Gold is heading for the first consecutive annual loss since 2000 as oil prices at a four-year low eroded demand for an inflation hedge, and the Federal Reserve moves closer to the first rate increase since 2006. Global demand slid 2.5pc in the third quarter from a year earlier to the lowest level since 2009, the World Gold Council said.
Gold for December delivery lost 0.2pc to $1,159.70/ounce on the Comex in New York, on course for a fourth week of losses. Most-active prices are 3.7pc lower this year after losing 28pc in 2013. Silver for immediate delivery slid 0.6pc to $15.5645/ounce, heading for a fifth weekly drop. The metal retreated 20pc this year and dropped to $15.0681 on November 7, the lowest price since February 2010.
Russia’s central bank added to its reserves of bullion in the third quarter, according to the latest report from the World Gold Council. Russia has taken advantage of lower gold prices to pack the vaults of its central bank with bullion as it prepares for the possibility of a long, drawn-out economic war with the West.

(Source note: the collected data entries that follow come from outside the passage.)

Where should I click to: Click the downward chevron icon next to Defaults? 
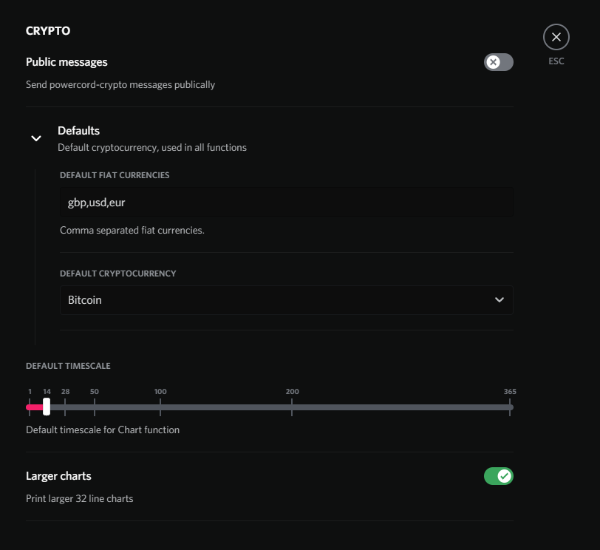coord(35,138)

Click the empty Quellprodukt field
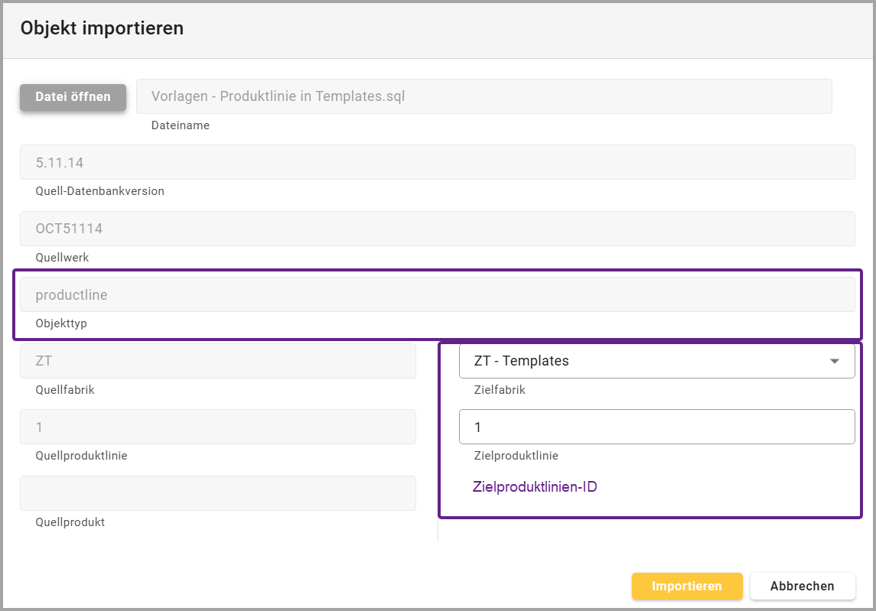(217, 493)
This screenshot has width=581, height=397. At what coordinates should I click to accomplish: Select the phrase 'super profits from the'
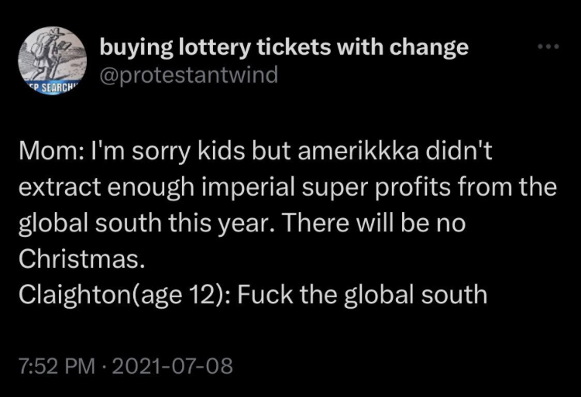[x=429, y=188]
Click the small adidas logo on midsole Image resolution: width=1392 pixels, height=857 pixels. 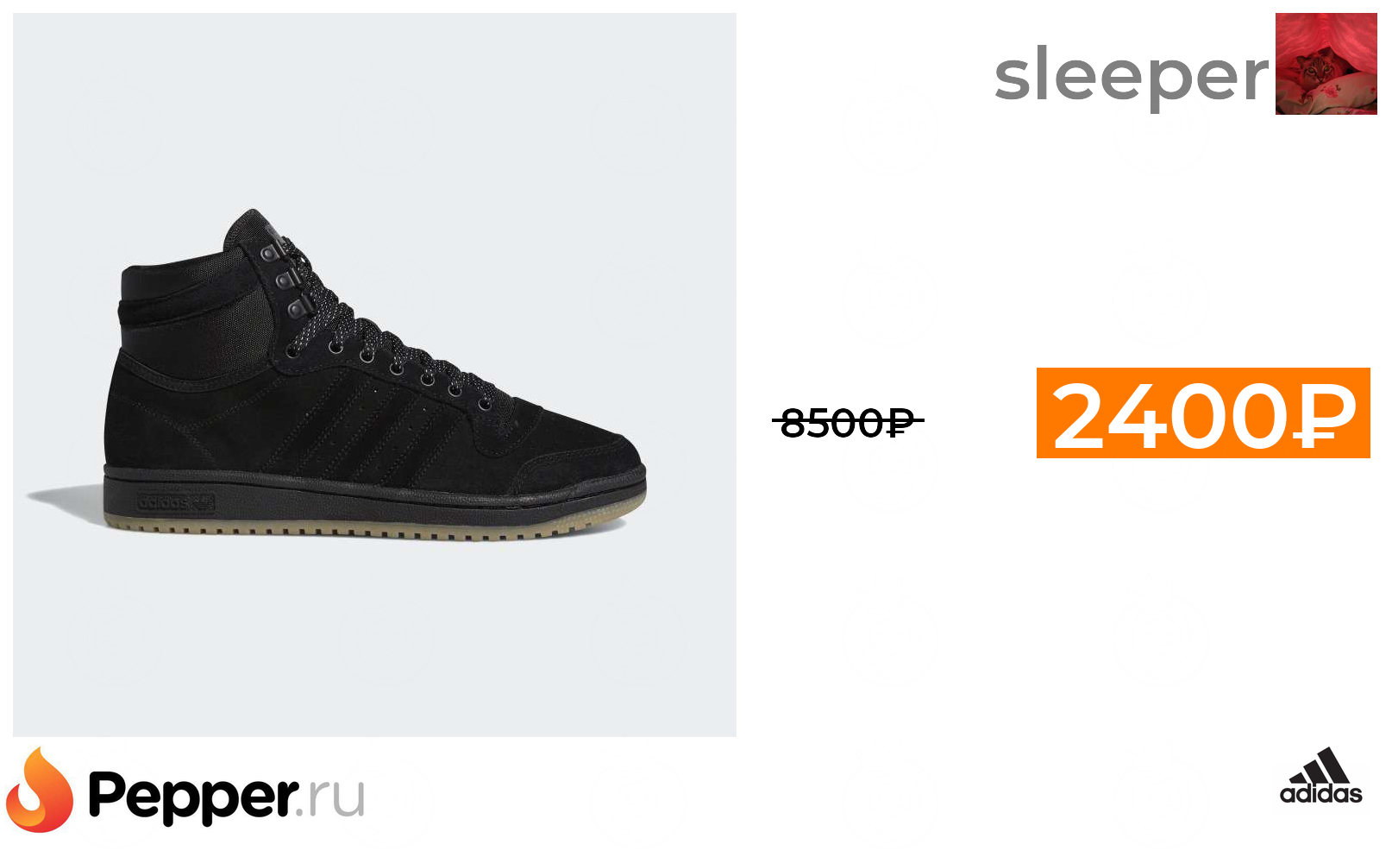tap(176, 502)
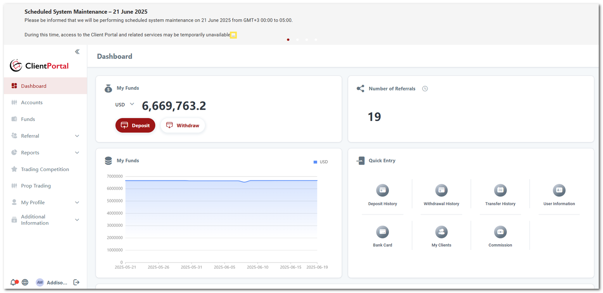Open Trading Competition page
Viewport: 603px width, 293px height.
coord(45,169)
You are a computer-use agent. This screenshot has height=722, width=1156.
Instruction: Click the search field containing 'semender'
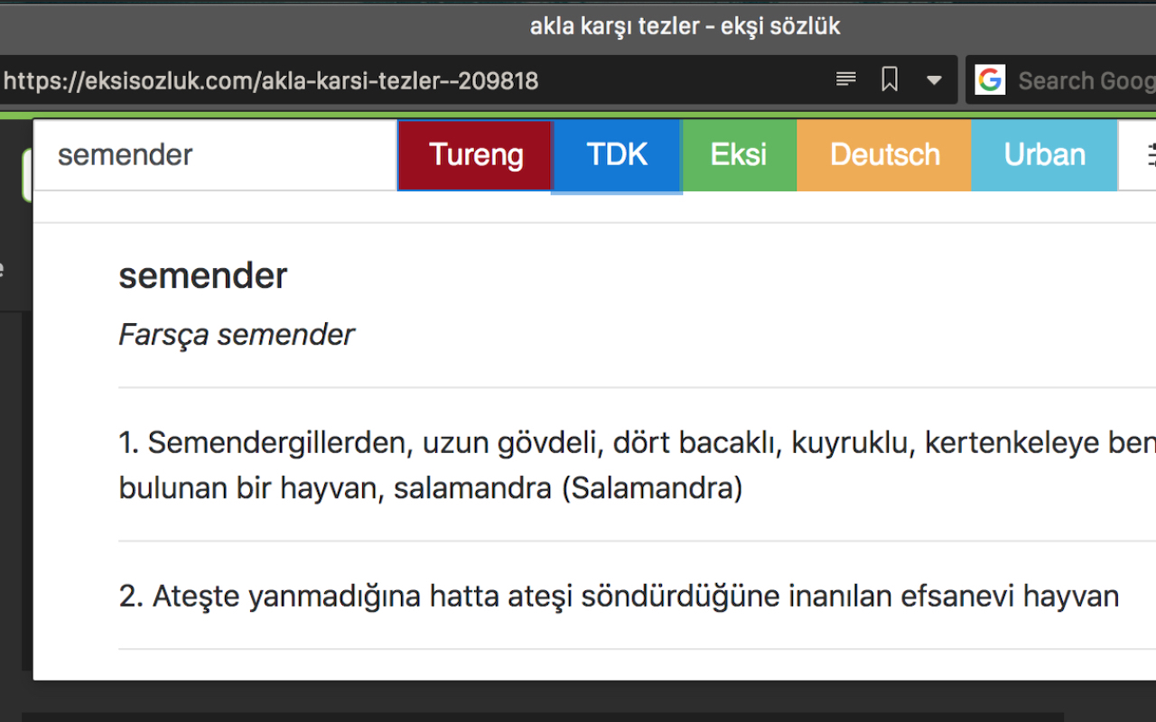pos(215,154)
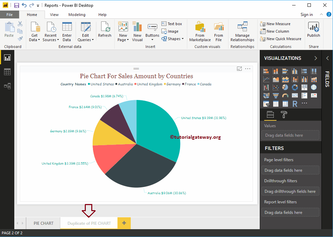Select the Donut chart visualization icon

[x=295, y=87]
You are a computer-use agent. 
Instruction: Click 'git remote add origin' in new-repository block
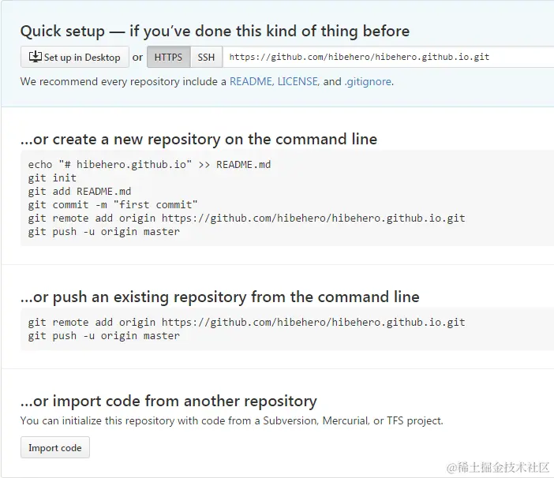click(246, 218)
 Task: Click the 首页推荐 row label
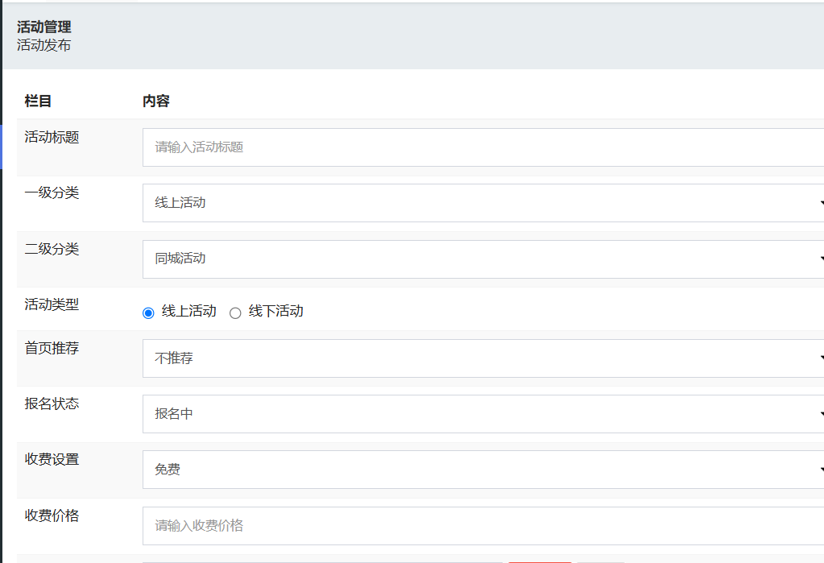(x=52, y=349)
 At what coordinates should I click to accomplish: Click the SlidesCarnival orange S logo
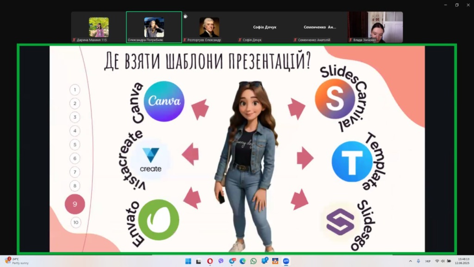335,99
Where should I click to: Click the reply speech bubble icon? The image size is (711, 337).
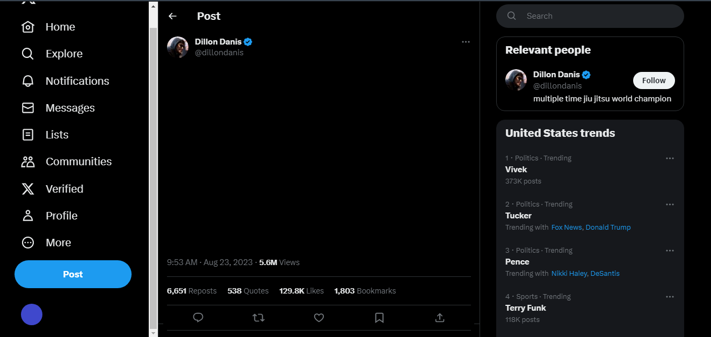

The latest research from the World Gold Council reveals that the government has bought 55 tonnes of the precious metal - far more than any other nation - in the three months to the end of September as prices began to weaken. Russia’s currency has come under intense pressure since US and European sanctions and falling oil prices started to hurt the economy. Revenues from the sale of oil and gas account for about 45pc of the Russian government’s budget receipts.
The biggest buyers of gold after Russia are countries from the Commonwealth of Independent States, led by Kazakhstan and Azerbaijan.
In total, central banks around the world bought 93 tonnes of the precious metal in the third quarter, marking it the 15th consecutive quarter of net purchases. In its report, the World Gold Council said this was due to a combination of geopolitical tensions and attempts by countries to diversify their reserves away from the US dollar.